The Georgian Defense Forces (Sakartvelos Tavdatsvis Dzalebi) has requested to buy eighty-two (82) Javelin FGM-148 Missiles; and forty-six (46) Javelin Command Launch Units (CLU). Also included are Enhanced Producibility Basic Skills Trainers; Missile Simulation Rounds; Security Assistance Management Directorate Technical Assistance; Tactical Aviation and Ground Munitions Project Office Technical Assistance; other associated equipment and services; and other related elements of logistical and program support. The prime contractors will be Raytheon/Lockheed Martin Javelin Joint Venture of Orlando, Florida, and Tucson, Arizona.
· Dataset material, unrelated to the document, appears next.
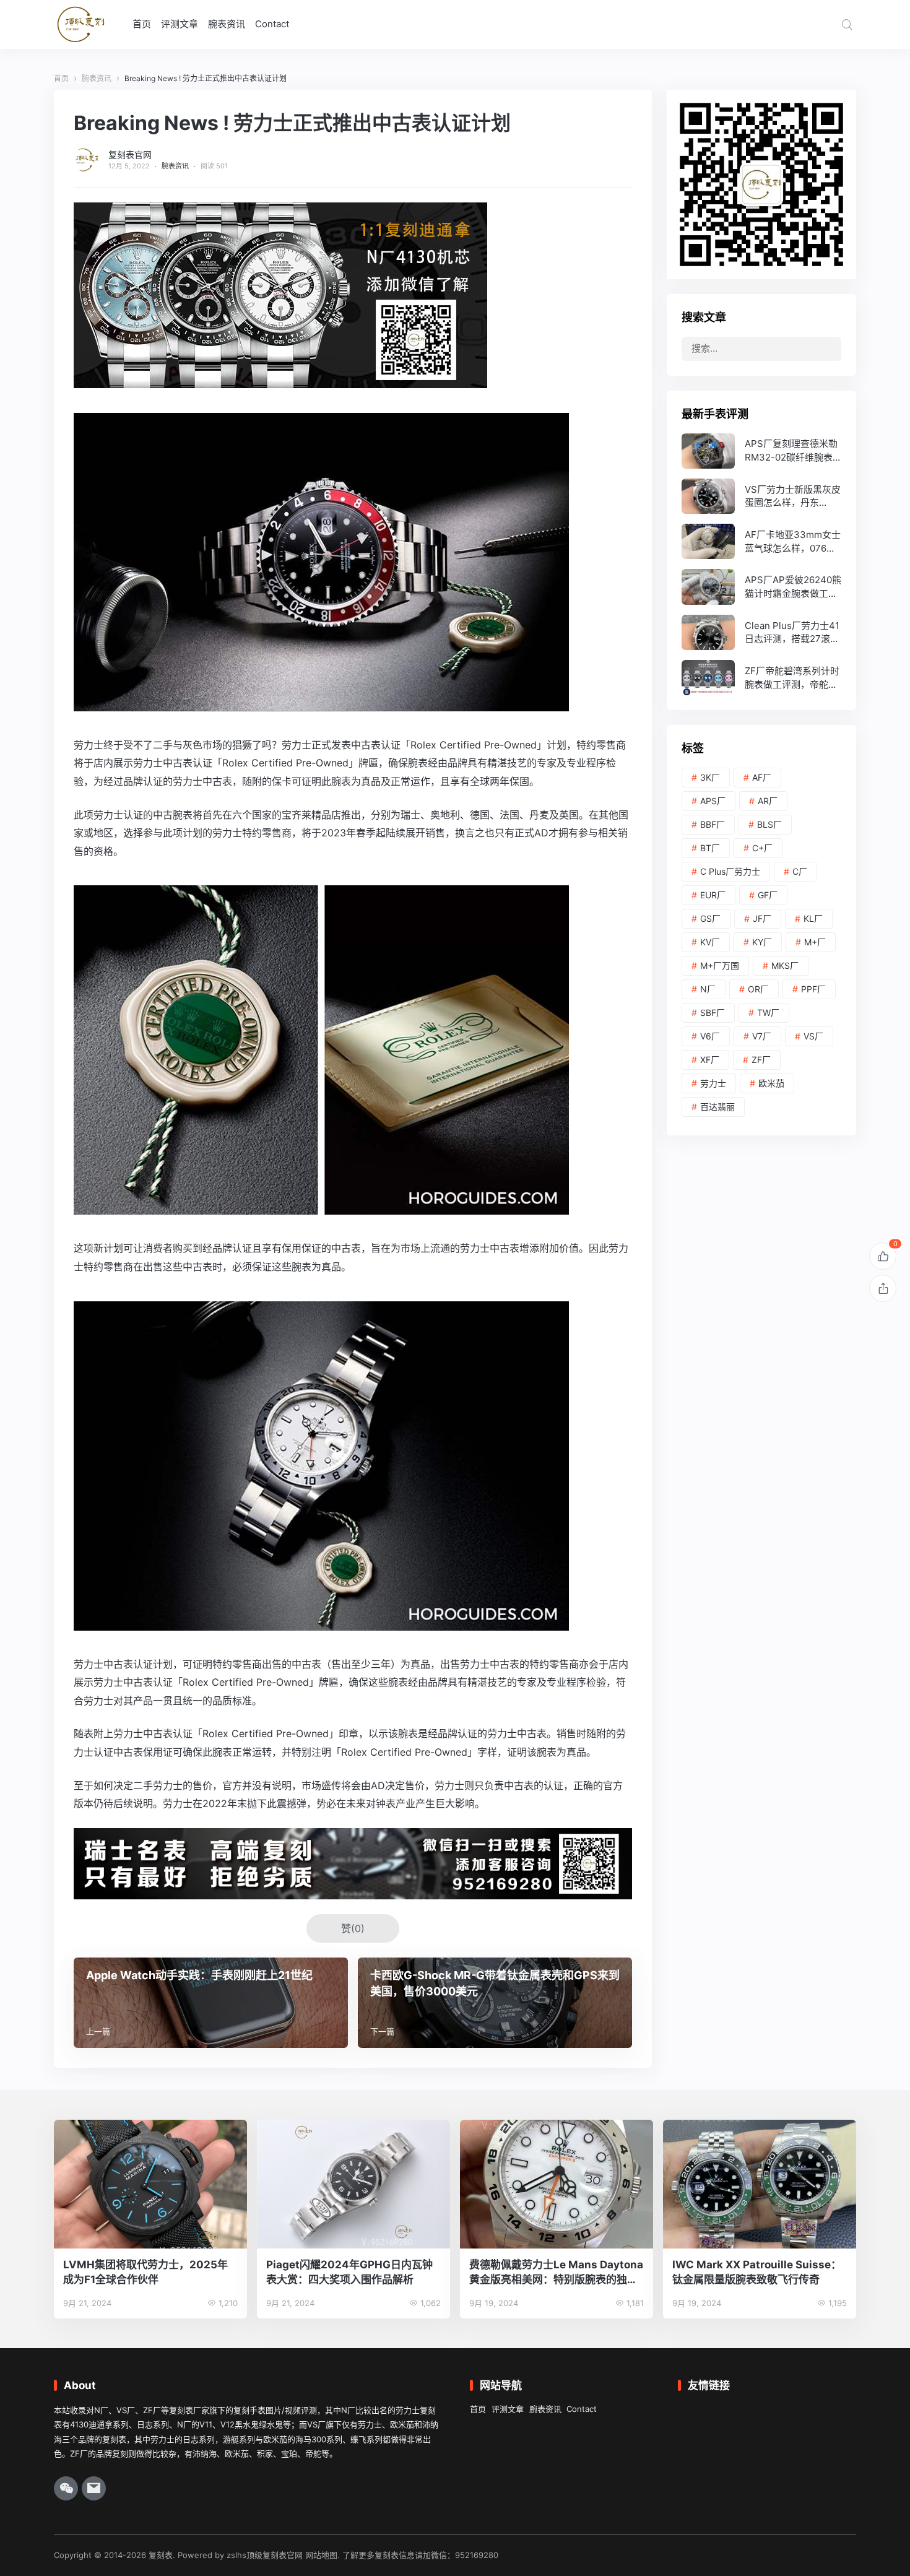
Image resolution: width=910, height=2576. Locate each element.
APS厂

The FGM-148 Javelin is an American man-portable fire-and-forget anti-tank missile fielded to replace the M47 Dragon anti-tank missile in US service. It uses automatic infrared guidance that allows the user to seek cover immediately after launch, as opposed to wire-guided systems, like the Dragon, which require the user to guide the weapon throughout the engagement. The Javelin’s HEAT warhead is capable of defeating modern tanks by hitting them from above where their armor is thinnest, and is also useful against fortifications in a direct attack flight. Over 5,000 Javelin missiles have been fired in combat.
The portable system is easy to separate into main components and easy to set up when needed. Compared to more cumbersome anti-tank weapon systems, the difference is noticeable. Range of up to 4,750 m (15,600 ft) is another advantage of this missile. Each Javelin flew distances between 1.2 and 4.3 kilometers (0.75 and 2.65 miles) and hit the ground target each time. This sysytem is much safer than using a wire-guided system, where the firer must stay stationary to guide the missile into the target. The soft launch capability of the Javelin allows it to have only a minimal backblast area.